What are the most common liver diseases?

The most common liver diseases include non-alcoholic fatty liver disease (NAFLD), alcoholic liver disease (ALD), and viral hepatitis.

What are the symptoms of liver problems?

There are very few symptoms in the early stages of liver disease. Often, symptoms only develop in advanced cirrhosis. These symptoms may include fatigue, jaundice (yellowing of the skin and eyes), abdominal pain, dark urine, pale stools and unexplained weight loss.

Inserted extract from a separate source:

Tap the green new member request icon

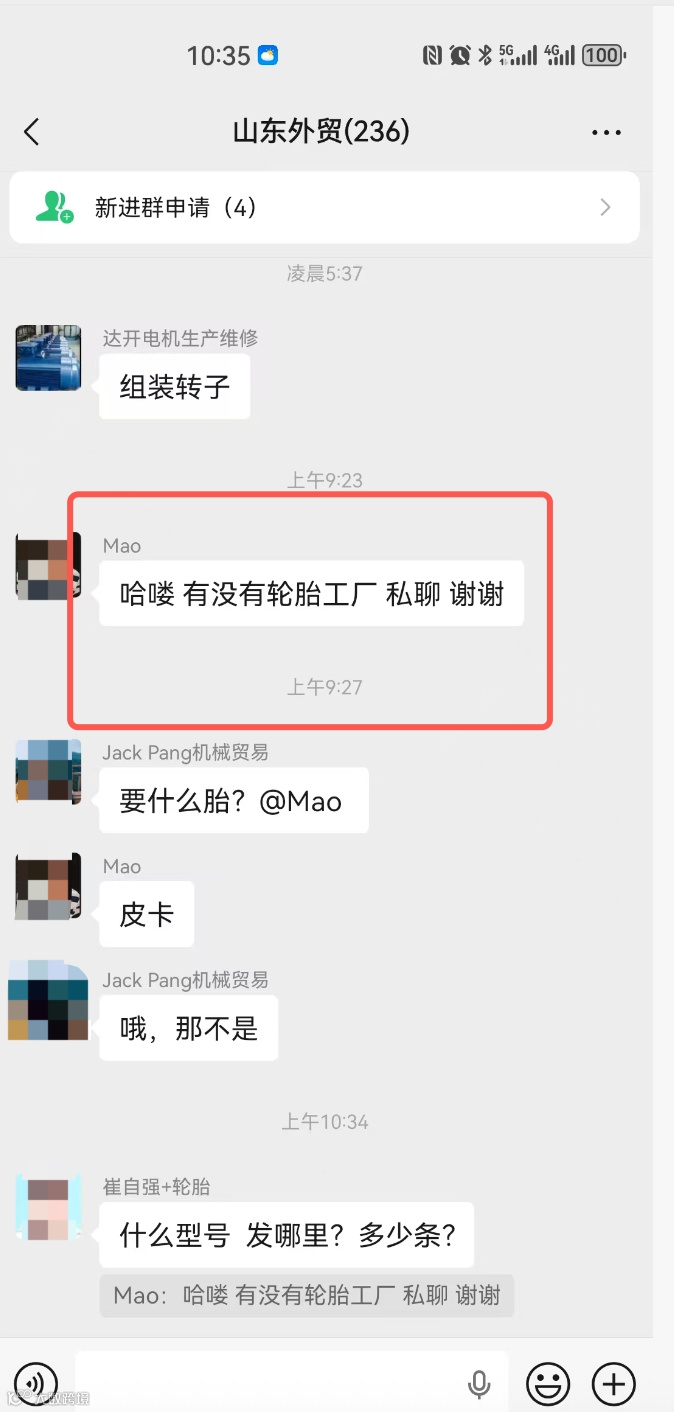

How can I keep my liver healthy?

Maintaining a healthy lifestyle, including a balanced diet, regular exercise, limited alcohol consumption, and avoiding excessive over-the-counter medications and illicit drugs, can help keep the liver healthy.

Can the liver regenerate?

Yes, the liver has a remarkable ability to regenerate. It can regrow lost tissue and return to normal function even after significant damage, such as from injury or surgery.

What is cirrhosis, and what causes it?

Cirrhosis is the scarring of the liver tissue due to long-term liver damage. It can be caused by chronic alcohol abuse, viral hepatitis, fatty liver disease, and other factors.

What is viral hepatitis, and how is it transmitted?

Hepatitis is an inflammation of the liver. It can be caused by various viruses (hepatitis A, B, C, etc.) and transmitted through contaminated food or water, sexual contact, or exposure to infected blood.

How is liver cancer diagnosed and treated?

Liver cancer is often diagnosed through a combination of blood tests and imaging. Treatment options are personalised following patient discussion and a multidisciplinary team meeting.

What is fatty liver disease (FLD), and can it be reversed?

Fatty liver disease occurs when fat accumulates in the liver cells. Non-alcoholic fatty liver disease (NAFLD) is common and can often be managed through lifestyle changes, including weight loss and dietary modifications. However, advanced stages of NAFLD may progress to cirrhosis.